Na tentativa de chamar a atenção de seu interlocutor, o autor precisa se valer de artifícios que chamem a atenção daqueles aos quais quer atingir, de modo que eles se sintam atraídos pelo que lhes está sendo oferecido. Assim, a argumentação que vai constituir seu discurso deve levar em conta as características de seu auditório, de modo que haja identificação; o que, na teoria bakhtiniana, faremos menção à

empatia, termo usado pelo filósofo para esse momento da interação em que surge o

interesse. Assim, toda a argumentação deve ser pautada nas particularidades do interlocutor ao qual se quer influenciar.

Para a teoria bakhtiniana, que nos atravessa e da qual estamos nos valendo para esta pesquisa, na contemplação da publicidade, pensando na relação dialógica que ocorre entre o herói (a testemunha) e o auditório (autor-contemplador), a empatia é o encontro da singularidade do “eu” (enquanto auditório interlocutor) com a palavra outra. Em Para uma filosofia do ato, Bakhtin fala um pouco sobre essa noção da empatia estética [vizivanie] diferenciando-a da empatia pura (em que o sujeito perde- se em si mesmo na contemplação) e atribuindo-lhe um caráter de essência da contemplação estética, embora reconheça que não é o único:

Esses momentos têm sentido e são realizados por quem se identifica, situado fora da individualidade, dando forma e objetivando a matéria cega da empatia. Em outras palavras, o reflexo estético da vida viva não é por princípio autorreflexo da vida em movimento, da vida em sua real vitalidade: tal reflexo pressupõe um outro sujeito da empatia, que é extralocalizado (BAKHTIN, 2010 [1920-24], p. 61).
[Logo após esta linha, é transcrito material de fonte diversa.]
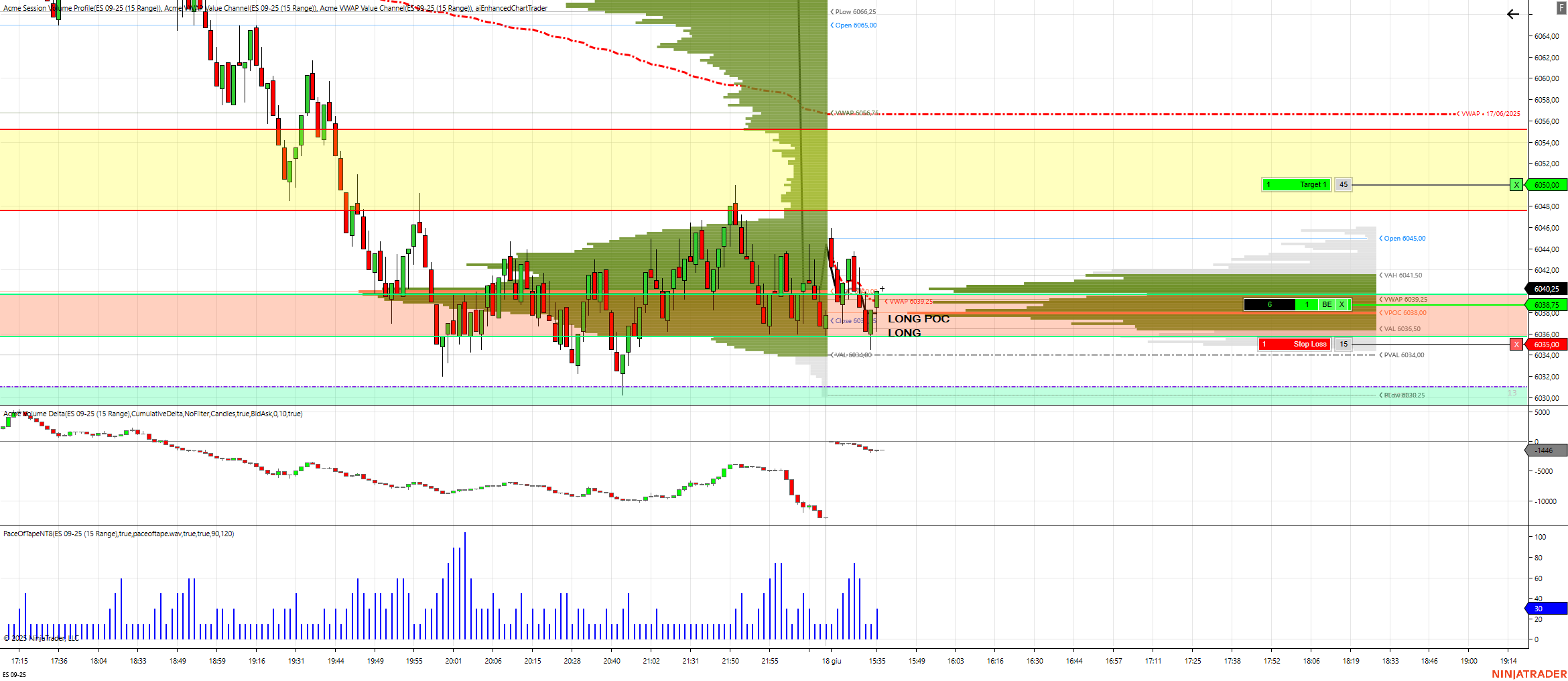Click the black left arrow icon
1568x681 pixels.
1513,14
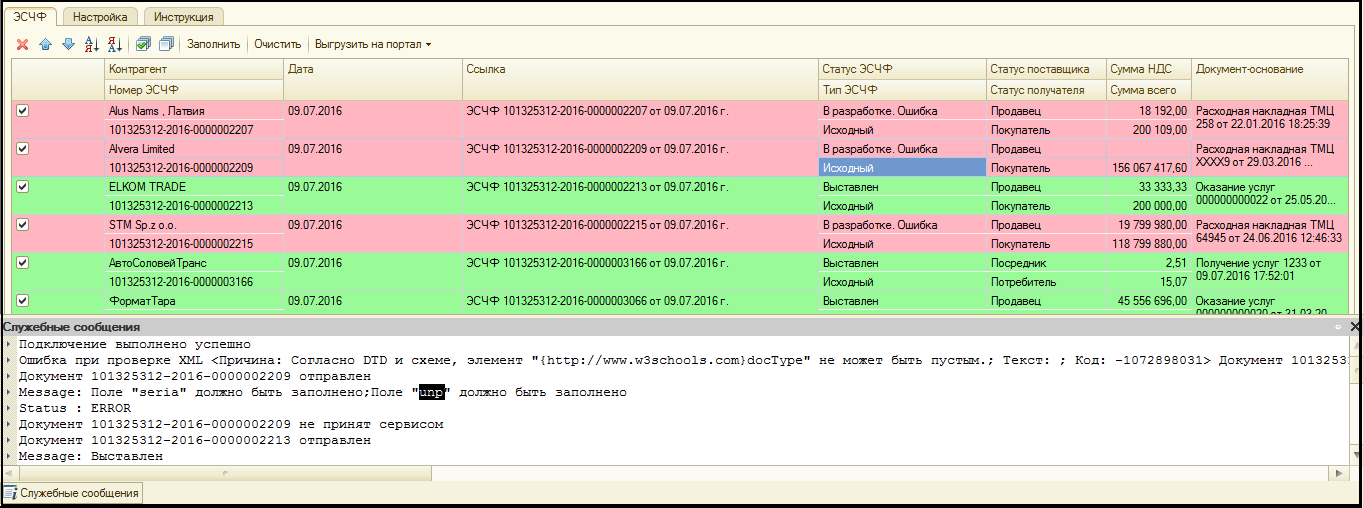This screenshot has width=1363, height=508.
Task: Open the Выгрузить на портал dropdown
Action: pos(372,44)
Nesse momento, que é, também, o momento da escuta do outro, já não se trata mais do mesmo sujeito (auditório inicial), mas de um outro. Isso porque a palavra outra penetrou o “eu” desse sujeito da interação. Esse sujeito inicial está deslocado, vivendo o encontro da palavra alheia com a palavra própria. Mas:

Eu vivo ativamente a empatia com uma individualidade, e, por conseguinte, nem por um instante sequer perco completamente a mim mesmo, nem perco o meu lugar único fora dela. Não é o objeto que se apodera de mim, enquanto ser passivo: sou eu que ativamente o vivo empaticamente; a empatia é um ato meu, e somente nisso consiste a produtividade e a novidade do ato (BAKHTIN, 2010 [1920-24], p.62, grifos do autor).

No decorrer de suas reflexões, o filósofo diz, ainda, que compreender um objeto significa compreender o nosso dever em relação a ele, portanto, o fato de haver a empatia estética não significa que houve a plena compreensão do evento, mas, ao retornar à nossa singularidade enquanto sujeitos da interação, respondemos ativamente e responsavelmente, aderindo ou não. O que ocorre nesse processo de adesão é, inicialmente o silenciamento. É quando nos colocamos na escuta do outro para dar, em sequência, a valoração posterior à palavra alheia.

Assim, a adesão é a resposta ativa responsável do “eu” em um ato singular. É um passo que o “eu” toma. Passo responsável, fruto do encontro da palavra própria com a palavra de outrem.